Hoje, após o almoço, estávamos eu, Rosinha e Ednara conversando e o papo direcionou para o assunto timidez. Eu havia comentado que a causa da timidez é a falta de confiança da pessoa nela mesmo e/ou nos que a cercam. Por sugestão de Rosinha, estou agora aqui pesquisando mais profundamente e escrevendo sobre o tema.
A primeira informação que encontrei sobre a timidez é de que ela não é um transtorno mental como muitos pensam. A fobia social é que é um transtorno que deve ser tratado por um profissional da saúde mental. A timidez é mais branda e menos perigosa.
Há duas maneiras de explicar o que é a timidez. A primeira, usada pelo senso comum, é pela descrição dos sinais e sintomas que se destacam na pessoa. A segunda, pelo que se passa dentro da pessoa.
Pelo senso comum, a timidez é caracterizada pela inibição em situações de comportamento social, podendo ser acompanhada de alterações fisiológicas como aceleração de respiração e dos batimentos cardíacos. A depender do grau, a pessoa "congela" em uma situação que ela teme.

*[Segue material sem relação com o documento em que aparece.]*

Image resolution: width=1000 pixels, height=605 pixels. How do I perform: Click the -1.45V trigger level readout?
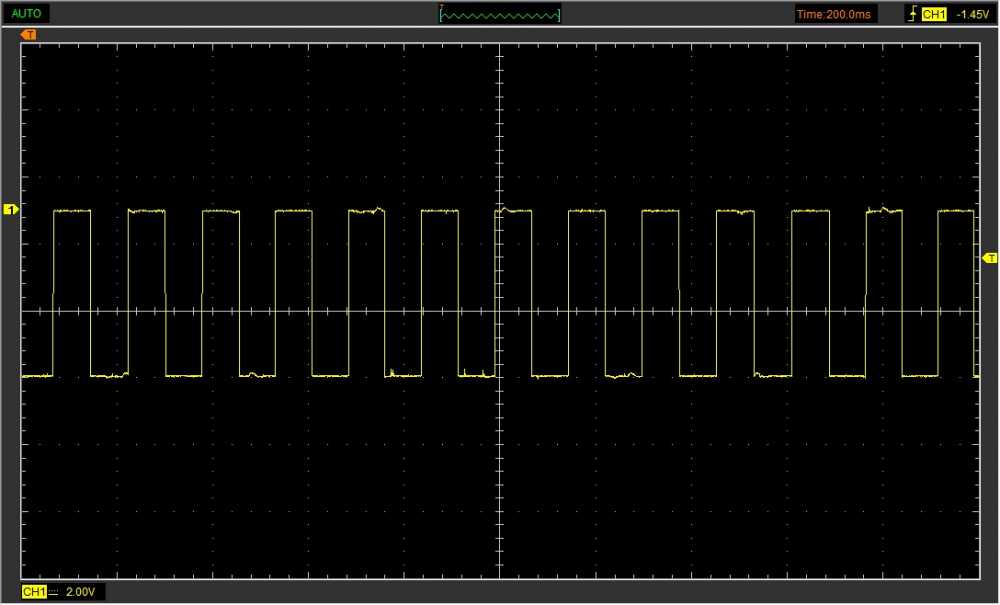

A outra maneira de explicar a timidez é descrevendo o que se passa dentro da pessoa. Isso é geralmente mais fácil para os psicológos e terapeutas, que buscam identificar pontos como ansiedade, presença de desacordos internos e sentimentos que se expressam em fantasias.
A timidez funciona como um mecanismo de defesa que permite à pessoa avaliar uma nova situação antes de se expôr a ela. Permite a avaliação da melhor resposta à situação com cautela. A falta de confiança da pessoa em agir perante a situação é que determina o grau de timidez. Se, mesmo assim, a pessoa tiver confiança nela mesma mas sentir que os indivíduos que também participam da situação não inspiram confiança, então ela agirá timidamente também.
Seja qual for a explicação dada a timidez, ela não priva o indivíduo de viver, mas afeta a sua qualidade de vida. Todos os seres humanos são, em grau moderado, tímidos em algum momento de sua vida.